→ **Dataset entries**:
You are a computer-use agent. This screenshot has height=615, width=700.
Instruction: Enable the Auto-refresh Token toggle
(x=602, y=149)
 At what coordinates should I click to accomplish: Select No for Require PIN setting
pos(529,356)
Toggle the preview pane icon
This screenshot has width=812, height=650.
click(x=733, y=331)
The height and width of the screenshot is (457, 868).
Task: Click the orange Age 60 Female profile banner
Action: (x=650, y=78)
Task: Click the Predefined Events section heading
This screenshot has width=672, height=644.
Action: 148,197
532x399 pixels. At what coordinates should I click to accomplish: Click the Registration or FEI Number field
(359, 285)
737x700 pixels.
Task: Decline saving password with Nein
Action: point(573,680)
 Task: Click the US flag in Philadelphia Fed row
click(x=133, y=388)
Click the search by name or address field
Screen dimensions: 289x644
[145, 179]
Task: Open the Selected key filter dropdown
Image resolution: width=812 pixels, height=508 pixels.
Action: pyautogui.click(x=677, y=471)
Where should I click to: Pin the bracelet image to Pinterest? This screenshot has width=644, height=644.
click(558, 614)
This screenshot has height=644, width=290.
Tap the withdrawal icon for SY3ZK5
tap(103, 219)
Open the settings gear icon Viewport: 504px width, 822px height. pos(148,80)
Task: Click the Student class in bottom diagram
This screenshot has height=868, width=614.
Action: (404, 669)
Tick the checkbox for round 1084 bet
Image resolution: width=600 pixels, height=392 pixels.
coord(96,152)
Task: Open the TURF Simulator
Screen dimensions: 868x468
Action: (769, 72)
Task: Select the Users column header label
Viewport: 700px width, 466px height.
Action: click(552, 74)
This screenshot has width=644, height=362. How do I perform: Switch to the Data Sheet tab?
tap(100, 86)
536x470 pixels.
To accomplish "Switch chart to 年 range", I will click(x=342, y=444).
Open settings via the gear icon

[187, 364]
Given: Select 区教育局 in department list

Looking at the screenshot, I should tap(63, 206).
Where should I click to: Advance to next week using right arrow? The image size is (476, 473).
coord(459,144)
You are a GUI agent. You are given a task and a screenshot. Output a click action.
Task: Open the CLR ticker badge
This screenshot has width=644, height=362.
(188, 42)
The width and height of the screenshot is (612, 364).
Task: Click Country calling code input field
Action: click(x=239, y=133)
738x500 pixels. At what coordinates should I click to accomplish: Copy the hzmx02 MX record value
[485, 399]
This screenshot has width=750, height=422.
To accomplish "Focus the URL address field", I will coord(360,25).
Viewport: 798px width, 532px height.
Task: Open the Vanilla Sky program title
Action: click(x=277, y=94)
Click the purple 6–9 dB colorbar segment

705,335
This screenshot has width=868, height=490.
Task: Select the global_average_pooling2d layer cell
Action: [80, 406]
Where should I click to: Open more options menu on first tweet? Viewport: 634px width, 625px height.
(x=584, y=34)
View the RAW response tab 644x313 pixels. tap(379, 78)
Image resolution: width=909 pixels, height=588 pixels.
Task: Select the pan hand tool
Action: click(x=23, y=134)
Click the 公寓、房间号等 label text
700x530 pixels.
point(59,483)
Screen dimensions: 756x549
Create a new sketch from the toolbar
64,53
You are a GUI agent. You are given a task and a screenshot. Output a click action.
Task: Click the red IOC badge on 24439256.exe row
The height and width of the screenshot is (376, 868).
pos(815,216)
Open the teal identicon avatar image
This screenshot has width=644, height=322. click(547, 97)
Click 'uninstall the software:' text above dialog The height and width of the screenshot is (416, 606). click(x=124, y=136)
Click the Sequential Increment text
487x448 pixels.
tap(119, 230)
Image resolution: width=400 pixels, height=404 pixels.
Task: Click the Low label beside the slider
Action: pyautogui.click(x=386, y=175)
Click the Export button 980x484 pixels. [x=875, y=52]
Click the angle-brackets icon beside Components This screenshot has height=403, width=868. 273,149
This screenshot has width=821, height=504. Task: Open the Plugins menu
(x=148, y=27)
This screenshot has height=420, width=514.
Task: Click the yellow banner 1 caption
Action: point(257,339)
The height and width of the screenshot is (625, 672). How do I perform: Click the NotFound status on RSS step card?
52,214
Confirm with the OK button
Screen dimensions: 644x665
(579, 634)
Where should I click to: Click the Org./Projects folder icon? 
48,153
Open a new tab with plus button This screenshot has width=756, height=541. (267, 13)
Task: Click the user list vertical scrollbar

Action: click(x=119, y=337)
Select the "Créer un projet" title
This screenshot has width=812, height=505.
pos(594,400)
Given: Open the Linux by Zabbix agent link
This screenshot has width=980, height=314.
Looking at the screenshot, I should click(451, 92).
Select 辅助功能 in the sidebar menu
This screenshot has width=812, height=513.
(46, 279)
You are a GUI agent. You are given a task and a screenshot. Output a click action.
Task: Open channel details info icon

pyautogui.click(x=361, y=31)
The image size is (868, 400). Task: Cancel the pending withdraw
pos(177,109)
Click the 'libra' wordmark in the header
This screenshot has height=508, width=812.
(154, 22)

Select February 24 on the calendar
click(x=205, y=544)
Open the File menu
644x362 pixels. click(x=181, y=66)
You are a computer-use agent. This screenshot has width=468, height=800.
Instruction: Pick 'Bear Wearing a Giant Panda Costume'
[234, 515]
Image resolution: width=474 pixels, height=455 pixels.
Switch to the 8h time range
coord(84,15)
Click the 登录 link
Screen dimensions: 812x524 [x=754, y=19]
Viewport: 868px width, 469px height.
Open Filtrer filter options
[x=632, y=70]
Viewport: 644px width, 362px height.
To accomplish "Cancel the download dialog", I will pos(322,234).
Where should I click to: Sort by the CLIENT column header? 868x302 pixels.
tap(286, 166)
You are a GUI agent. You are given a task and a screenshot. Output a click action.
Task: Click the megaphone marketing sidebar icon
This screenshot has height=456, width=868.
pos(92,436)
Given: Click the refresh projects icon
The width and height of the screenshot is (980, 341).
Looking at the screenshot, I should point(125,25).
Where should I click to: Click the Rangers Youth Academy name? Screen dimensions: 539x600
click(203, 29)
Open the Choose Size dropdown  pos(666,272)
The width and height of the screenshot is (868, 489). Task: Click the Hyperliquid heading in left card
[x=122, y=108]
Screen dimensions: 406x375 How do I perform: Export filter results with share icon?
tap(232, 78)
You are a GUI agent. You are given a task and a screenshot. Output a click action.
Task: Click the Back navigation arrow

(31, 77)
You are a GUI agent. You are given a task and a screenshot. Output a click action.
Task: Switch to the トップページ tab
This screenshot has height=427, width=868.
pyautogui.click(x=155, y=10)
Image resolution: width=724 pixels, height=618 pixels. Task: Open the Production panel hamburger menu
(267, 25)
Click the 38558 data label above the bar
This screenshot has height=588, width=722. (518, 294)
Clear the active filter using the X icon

→ **Work request**:
Everything above from the line containing "Open the File menu" through the line containing "Given: Click the refresh projects icon" must be copied exactly. Nothing outside that range belongs in the answer.

→ **Solution to the exercise**:
Open the File menu
644x362 pixels. click(x=181, y=66)
You are a computer-use agent. This screenshot has width=468, height=800.
Instruction: Pick 'Bear Wearing a Giant Panda Costume'
[234, 515]
Image resolution: width=474 pixels, height=455 pixels.
Switch to the 8h time range
coord(84,15)
Click the 登录 link
Screen dimensions: 812x524 [x=754, y=19]
Viewport: 868px width, 469px height.
Open Filtrer filter options
[x=632, y=70]
Viewport: 644px width, 362px height.
To accomplish "Cancel the download dialog", I will pos(322,234).
Where should I click to: Sort by the CLIENT column header? 868x302 pixels.
tap(286, 166)
You are a GUI agent. You are given a task and a screenshot. Output a click action.
Task: Click the megaphone marketing sidebar icon
This screenshot has height=456, width=868.
pos(92,436)
Given: Click the refresh projects icon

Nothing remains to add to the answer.